As my database I use the Corpus of Scottish English On-line Press News (CSEOPN), which is a corpus I have compiled for the purposes of my PhD study, and the written news reportage sections of two components of the widely-used International Corpus of English (ICE), viz. ICE-Great Britain Release 2 and ICE-Ireland.

The findings show that differences arise in the relativiser that use between regional varieties of educated English of the British Isles, suggesting that variation in relativisation is not “an exclusive right” of spoken dialects, but extends to standard written varieties as well.

Rodríguez-Puente, Paula
Talking “private” with phrasal verbs: A corpus-based study of the use of phrasal verbs in diaries, journals and private letters
http://www.helsinki.fi/varieng/journal/volumes/10/rodriguez-puente/

This paper focuses on the analysis of English phrasal verbs in diaries, journals and letters, the three genres of ARCHER 3.1 (A Representative Corpus of English Historical Registers, 1650–1999) which can be regarded as closer to oral or colloquial language. The aim is to investigate whether, just like in Present-Day English, these constructions can be associated with informal, speech-related registers in earlier stages of the language or, on the contrary, their presence in a text type is conditioned by other factor(s) and, if so, which one(s). Results show that, as already noted by Thim (2006), the contents of the text may prompt the use of phrasal verbs to convey predominantly literal meanings. However, this statement applies not only to earlier stages of the language but also to contemporary English. I further argue that the particular idiolects and individual preferences of the authors of the texts are especially important for the frequency of phrasal verbs in a text, as well as the changing characteristics of text types over time.

Vásquez-Lopez, Vera
The role of the audience in the use of action nominalizations in early modern scientific English
http://www.helsinki.fi/varieng/journal/volumes/10/vasquez-lopez/

Attention has often been drawn to the frequent use of nominalizations in Early Modern scientific English (Gotti 2006: 679, Banks 2008). However, those texts typically classified as ‘scientific writing’ cannot be considered homogeneous or ‘stationary’ (Halliday and Martin 1993: 54), due to the diversity of their intended audiences and the different areas of knowledge represented.
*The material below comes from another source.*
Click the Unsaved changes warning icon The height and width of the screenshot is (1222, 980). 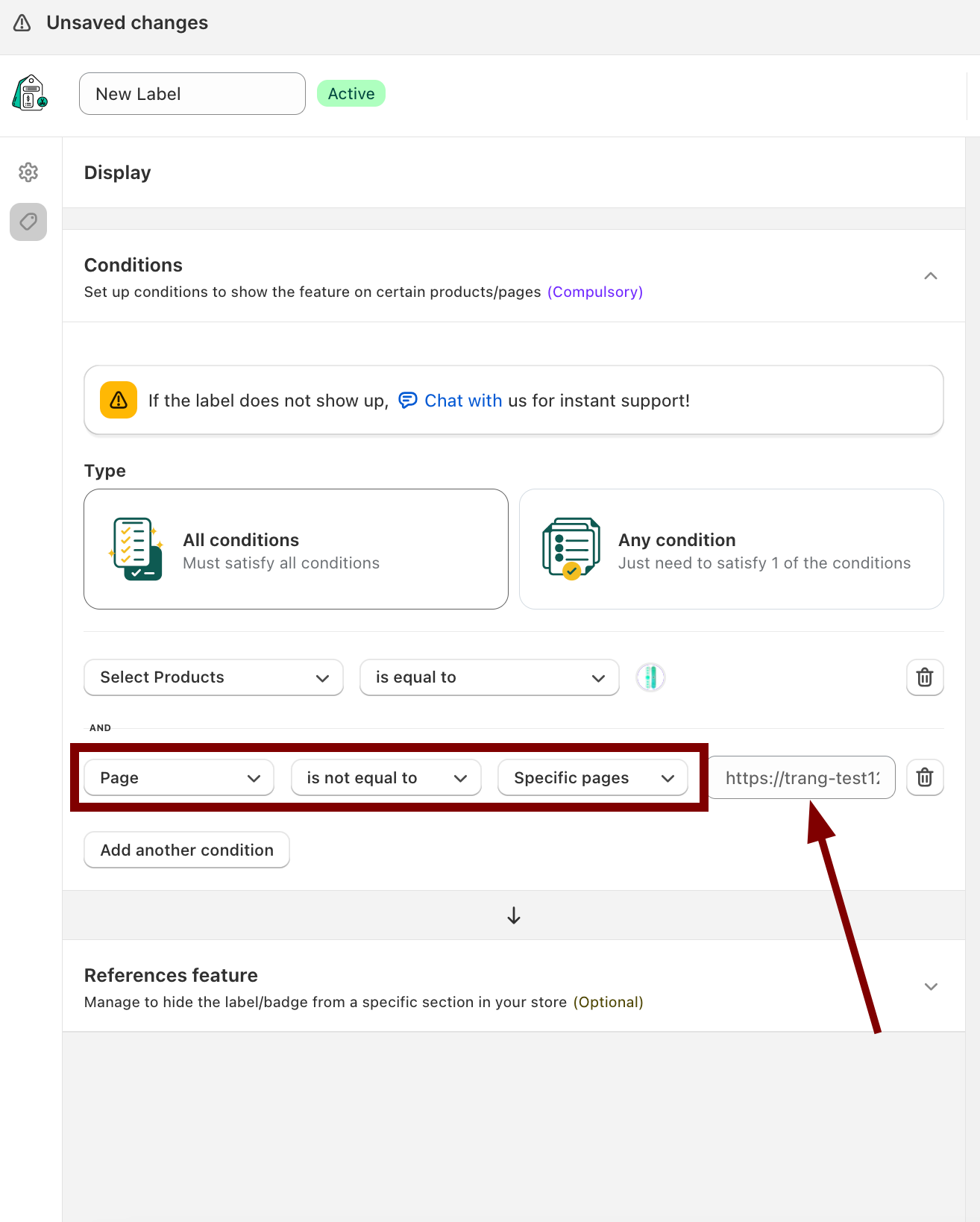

In this paper, my working hypothesis is that such factors may have played a role in the kinds of nominalizations preferred in different scientific texts. Romance nominalizations would be more prevalent in more academic texts, directed to a learned, professional audience, whereas native nominalizations ending in –ing would occur more frequently in more popular texts. In order to test this, I analyze three categories of medical writing, each with different intended audiences (see Bennett 1970: 141–145, Taavitsainen 2001: 88), namely, academic treatises, surgical treatises and remedybooks.